▶ **GIVEN PROBLEM**
Starting at the line that contains "You are a computer-use" and continuing through the end of the material below, recast each line as a row of a Markdown table with the columns No. and Text. Skip blank lines and leave out the pictures.

▶ **RAW DATA**
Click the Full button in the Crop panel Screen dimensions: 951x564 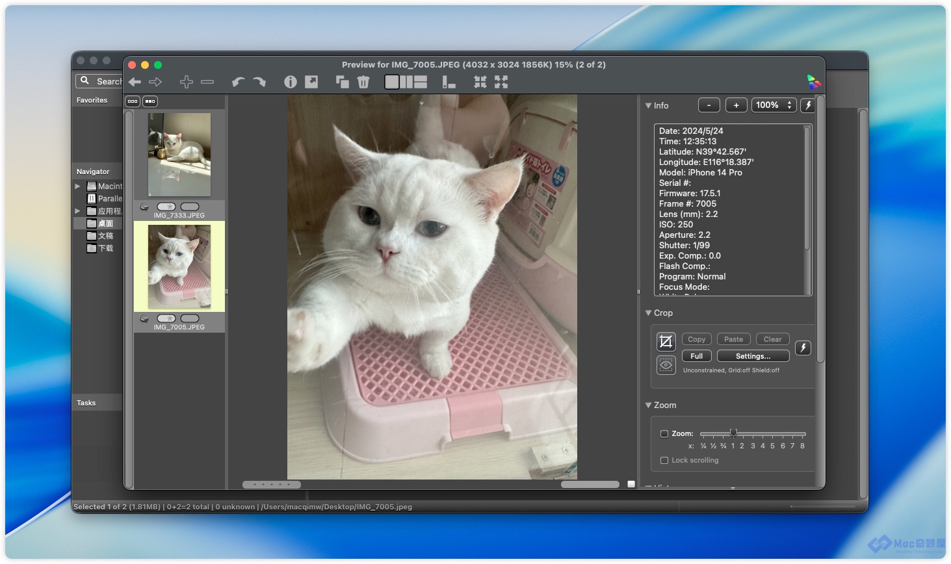click(x=696, y=356)
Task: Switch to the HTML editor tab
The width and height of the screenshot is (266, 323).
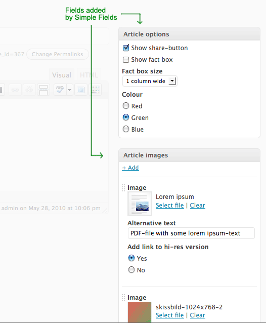Action: coord(89,75)
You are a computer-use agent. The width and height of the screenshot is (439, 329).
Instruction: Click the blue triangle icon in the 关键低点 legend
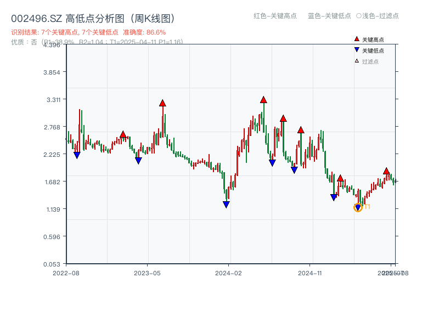click(x=357, y=50)
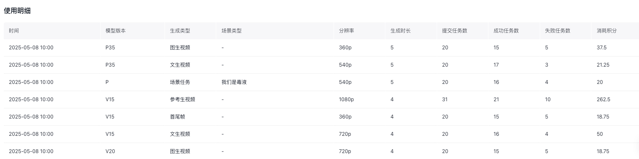This screenshot has height=159, width=639.
Task: Click the 使用明细 section title
Action: pyautogui.click(x=17, y=11)
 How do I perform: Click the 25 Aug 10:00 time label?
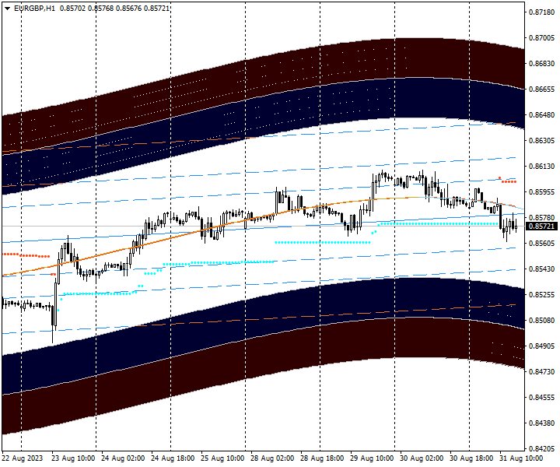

▶ **SOLUTION BELOW**
| No. | Text |
|---|---|
| 1 | You are a computer-use agent. The width and height of the screenshot is (439, 329). |
| 2 | Instruction: Click the blue triangle icon in the 关键低点 legend |
| 3 | click(x=357, y=50) |
| 4 | This screenshot has height=159, width=639. |
| 5 | Task: Click the 使用明细 section title |
| 6 | Action: pyautogui.click(x=17, y=11) |
| 7 |  How do I perform: Click the 25 Aug 10:00 time label? |